In this tutorial, you create source and sink datasets, which specify the location where the data is stored.

The input dataset AzureSqlDatabaseDataset refers to the AzureSqlDatabaseLinkedService. The linked service specifies the connection string to connect to the database. The dataset specifies the name of the database and the table that contains the source data.

The output dataset AzureSqlDWDataset refers to the AzureSqlDWLinkedService. The linked service specifies the connection string to connect to the data warehouse. The dataset specifies the database and the table to which the data is copied.

In this tutorial, the source and destination SQL tables are not hard-coded in the dataset definitions. Instead, the ForEach activity passes the name of the table at runtime to the Copy activity.

Create a dataset for source SQL Database

  1. Click + (plus) in the left pane, and click Dataset.

    New dataset menu

  2. In the New Dataset window, select Azure SQL Database, and click Finish. You should see a new tab titled AzureSqlTable1.

    Select Azure SQL Database

  3. In the properties window at the bottom, enter AzureSqlDatabaseDataset for Name.

  4. Switch to the Connection tab, and do the following steps:

    1. Select AzureSqlDatabaseLinkedService for Linked service.
    2. Select any table for Table. This table is a dummy table. You specify a query on the source dataset when creating a pipeline. The query is used to extract data from the Azure SQL database. Alternatively, you can click Edit check box, and enter dummyName as the table name.
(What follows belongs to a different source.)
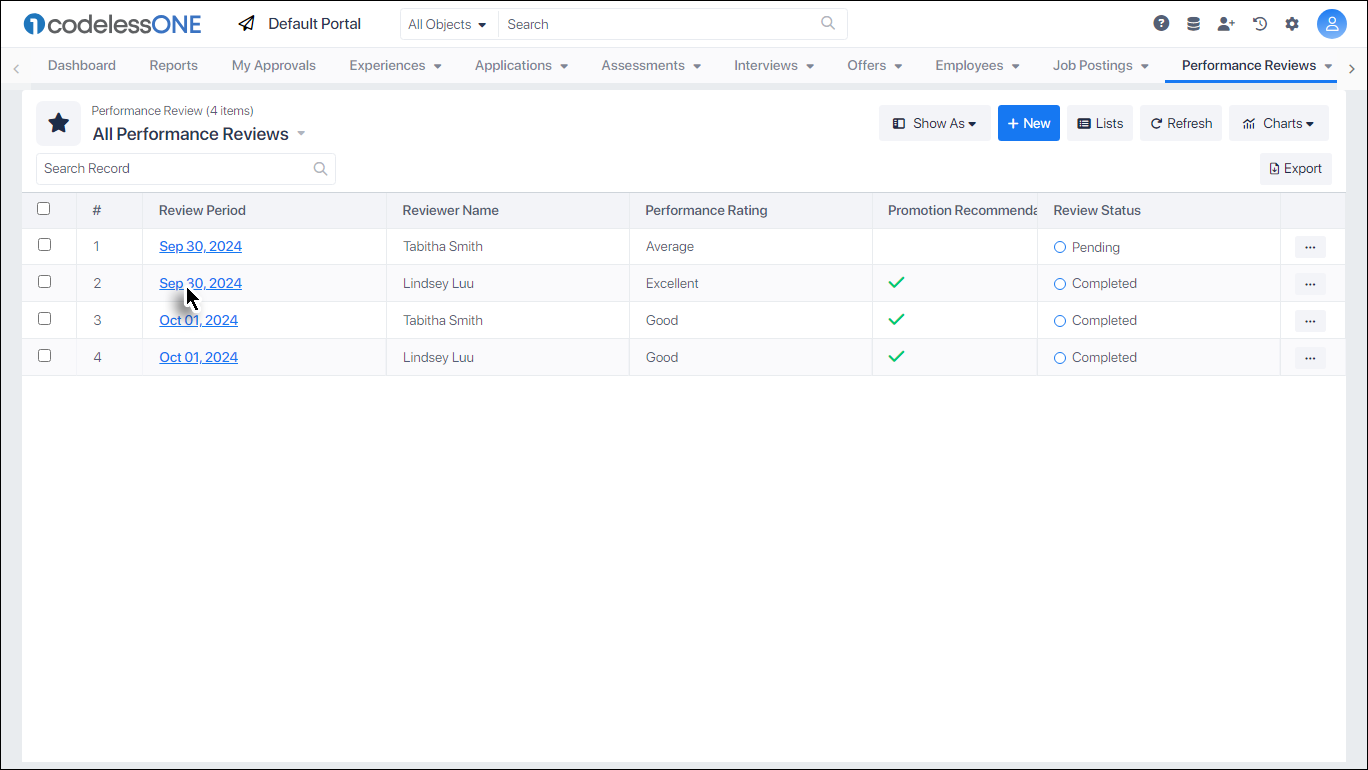Open the Sep 30, 2024 review link in row 1

click(200, 246)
      Source dataset connection page

Create a dataset for sink SQL Data Warehouse

  1. Click + (plus) in the left pane, and click Dataset.
  2. In the New Dataset window, select Azure SQL Data Warehouse, and click Finish. You should see a new tab titled AzureSqlDWTable1.
  3. In the properties window at the bottom, enter AzureSqlDWDataset for Name.
  4. Switch to the Parameters tab, click + New, and enter DWTableName for the parameter name. If you copy/paste this name from the page, ensure that there is no trailing space character at the end of DWTableName.

    Source dataset connection page

  5. Switch to the Connection tab,

    a. Select AzureSqlDatabaseLinkedService for Linked service.

    b. For Table, check the Edit option, click into the table name input box, then click the Add dynamic content link below.

    Parameter name

    c. In the Add Dynamic Content page, click the DWTAbleName under Parameters which will automatically populate the top expression text box @dataset().DWTableName, then click Finish. The tableName property of the dataset is set to the value that's passed as an argument for the DWTableName parameter. The ForEach activity iterates through a list of tables, and passes one by one to the Copy activity.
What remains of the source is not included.